US 11,989,096 B2
Search and retrieval data processing system for computing near real-time data aggregations
John MacLean, Melbourne (AU); and Paul Veiser, Singapore (SG)
Assigned to Ab Initio Technology LLC, Lexington, MA (US)
Filed by Ab Initio Technology LLC, Lexington, MA (US)
Filed on Nov. 23, 2016, as Appl. No. 15/360,449.
Claims priority of provisional application 62/270,257, filed on Dec. 21, 2015.
Prior Publication US 2017/0177446 A1, Jun. 22, 2017
Int. Cl. G06F 11/14 (2006.01); G06F 11/30 (2006.01); G06F 11/34 (2006.01); G06F 16/21 (2019.01); G06F 16/23 (2019.01); G06F 16/2455 (2019.01); G06F 17/40 (2006.01)
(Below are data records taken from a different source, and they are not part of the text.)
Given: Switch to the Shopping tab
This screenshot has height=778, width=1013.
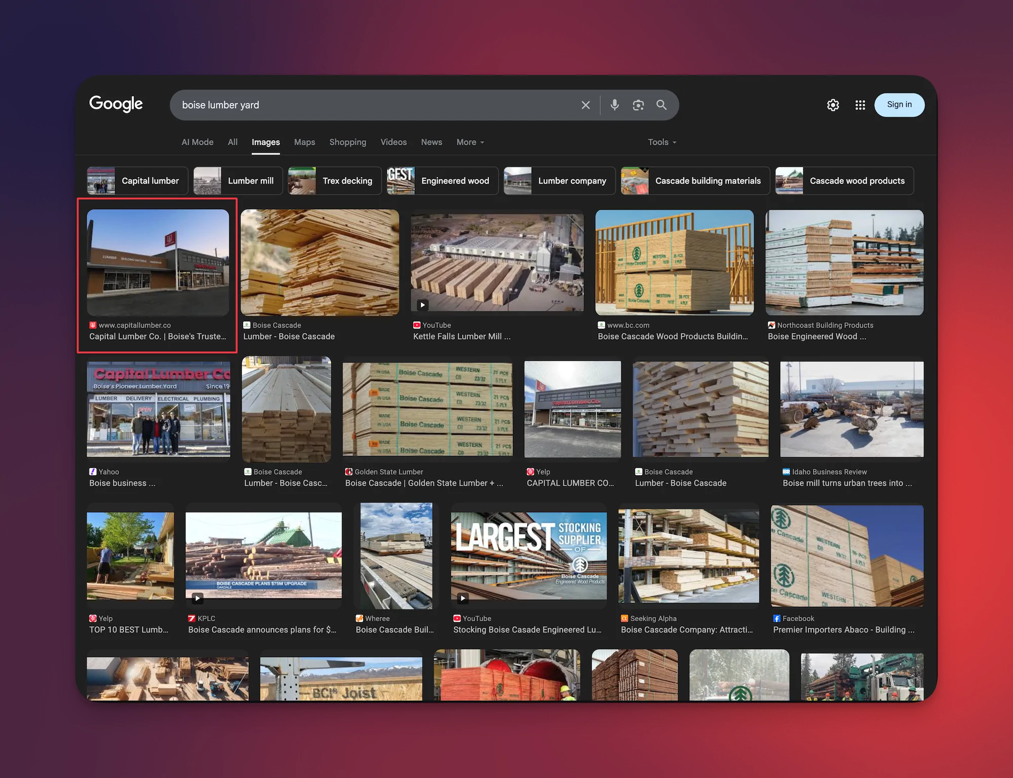Looking at the screenshot, I should point(347,142).
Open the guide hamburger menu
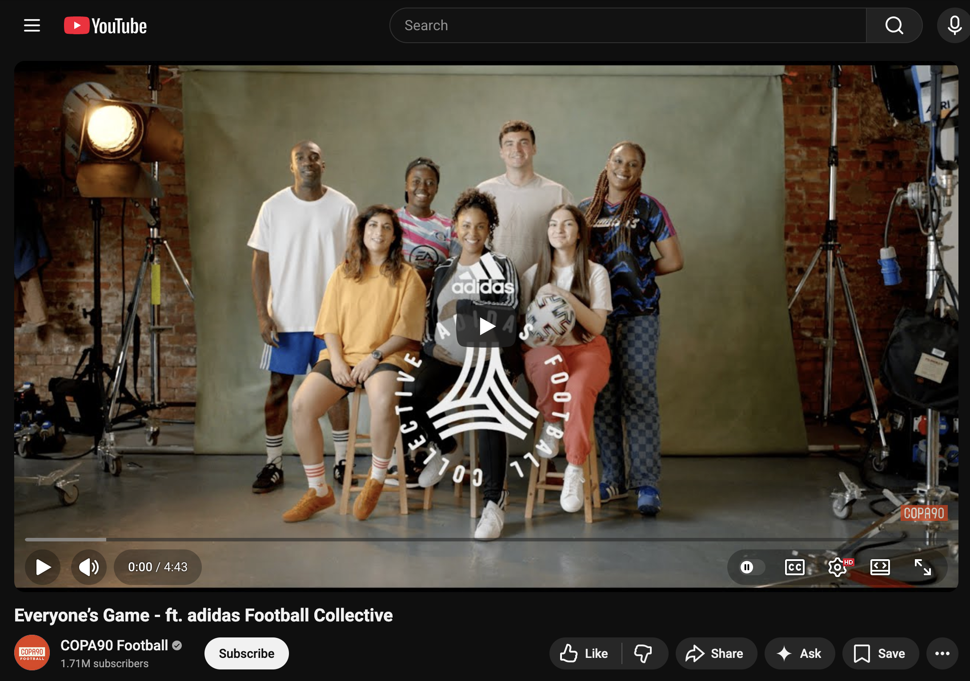This screenshot has width=970, height=681. pos(32,25)
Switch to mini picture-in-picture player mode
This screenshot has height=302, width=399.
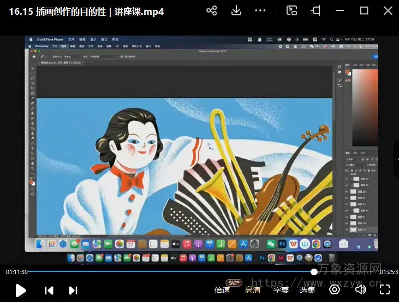pyautogui.click(x=292, y=11)
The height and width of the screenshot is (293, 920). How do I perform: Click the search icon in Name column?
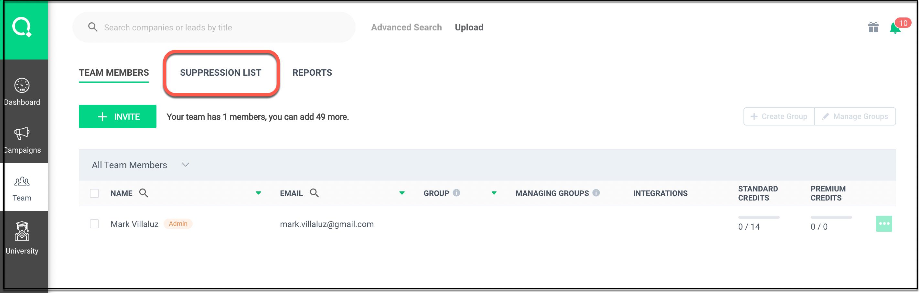point(144,193)
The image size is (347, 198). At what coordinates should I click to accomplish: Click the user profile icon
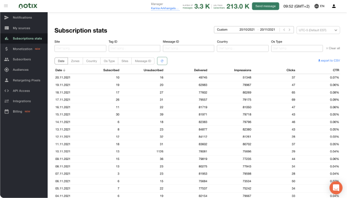(334, 6)
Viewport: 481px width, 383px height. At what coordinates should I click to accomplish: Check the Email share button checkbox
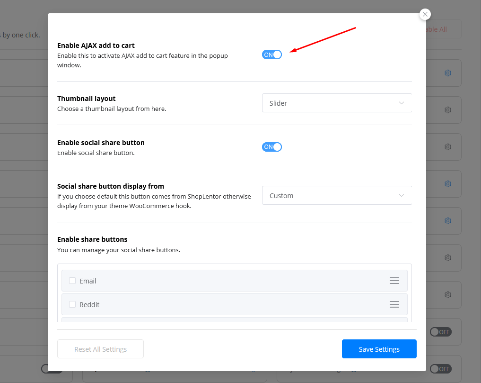[72, 281]
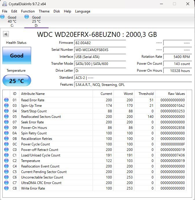The height and width of the screenshot is (200, 195).
Task: Click the 25 °C temperature button
Action: click(x=16, y=81)
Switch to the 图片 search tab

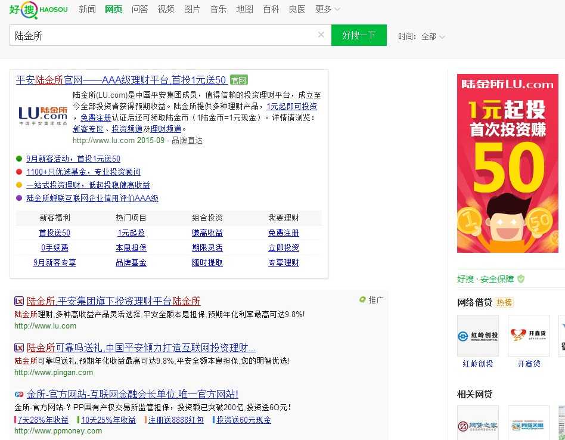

CPC G06F 11/1451 (2013.01) [G06F 11/3082 (2013.01); G06F 11/3438 (2013.01); G06F 11/3476 (2013.01); G06F 16/21 (2019.01); G06F 16/23 (2019.01); G06F 16/24565 (2019.01); G06F 16/24568 (2019.01); G06F 17/40 (2013.01); G06F 2201/84 (2013.01)] 22 Claims
OG exemplary drawing
 
1. A method performed by a data processing system for processing data, the method including:
intermittently receiving data from one or more data streams, the received data including data records, a data record including data indicative of one or more events;
as data from the one or more data streams continue to be received, detecting, in the received data records each keyed based on an entity identifier, two or more data records that are each keyed based on a particular entity identifier;
for at least one detected data record including data indicative of a given event, wherein the at least one detected data record is associated with a particular time,
searching for a pre-computed aggregation of first data indicative of the given event and keyed based on the same particular entity identifier as the two or more data records detected in the one or more data streams,
wherein at least some of the first data of the pre-computed aggregation, which is indicative of the given event and keyed based on the same particular entity identifier as the two or more data records detected in the one or more data streams, is associated with a given time from a prior time period,
with the prior time period being defined as a range of given times associated with the at least some of the first data of the pre-computed aggregation that are keyed based on the same particular entity identifier as the two or more data records detected in the one or more data streams, and
wherein the end of the prior time period is prior to or the same as the particular time associated with the at least one data record that is detected in the one or more data streams and that is keyed based on the same particular entity identifier;
accessing near real-time data, which is indicative of the same given event as the pre-computed aggregation and keyed based on the same particular entity identifier as the pre-computed aggregation, from a field in the at least one detected data record and received from the one or more data streams and associated with the particular time that is after or the same as the end of the prior time period that includes the given times associated with the least some of the first data of the pre-computed aggregation keyed based on the same particular entity identifier;
generating a near real-time aggregation for the same given event as the pre-computed aggregation and for the same particular entity identifier as the pre-computed aggregation by combining (i) the near real-time data, which is indicative of the given event and keyed based on the same particular entity identifier, included in the accessed field of the at least one detected data record that is received from the one or more data streams, (ii) with the pre-computed aggregation of data that is indicative of the given event and that is keyed based on the same particular entity identifier, to produce the near real-time aggregation for the given event and for the same particular entity identifier, with the aggregation being near real-time with regard to when the data in the one or more data streams is received;
populating a data record that is keyed based on the same particular entity identifier with the near real-time aggregation for the given event and for the same particular entity identifier, and with data received from the one or more data streams, by:
inserting, into a field of the data record keyed based on the same particular entity identifier, the near real-time aggregation for the given event and for the same particular entity identifier and generated from combining (i) the near real-time data included in the at least one data record detected from the one or more data streams and that is indicative of the given event and that is keyed based on the same particular event identifier, and (ii) the pre-computed aggregation of data that is indicative of the given event and that is keyed based on the same particular event identifier,
inserting data from at least one of the data records received from the one or more data streams and keyed based on the same particular entity identifier into another field of the data record being populated and keyed based on the same particular entity identifier; and
processing the populated data record by applying one or more rules to the populated data record;
based on applying the rules, writing to memory one or more instructions for initiation of one or more actions; and
publishing the one or more instructions to a queue for initiation of the one or more actions.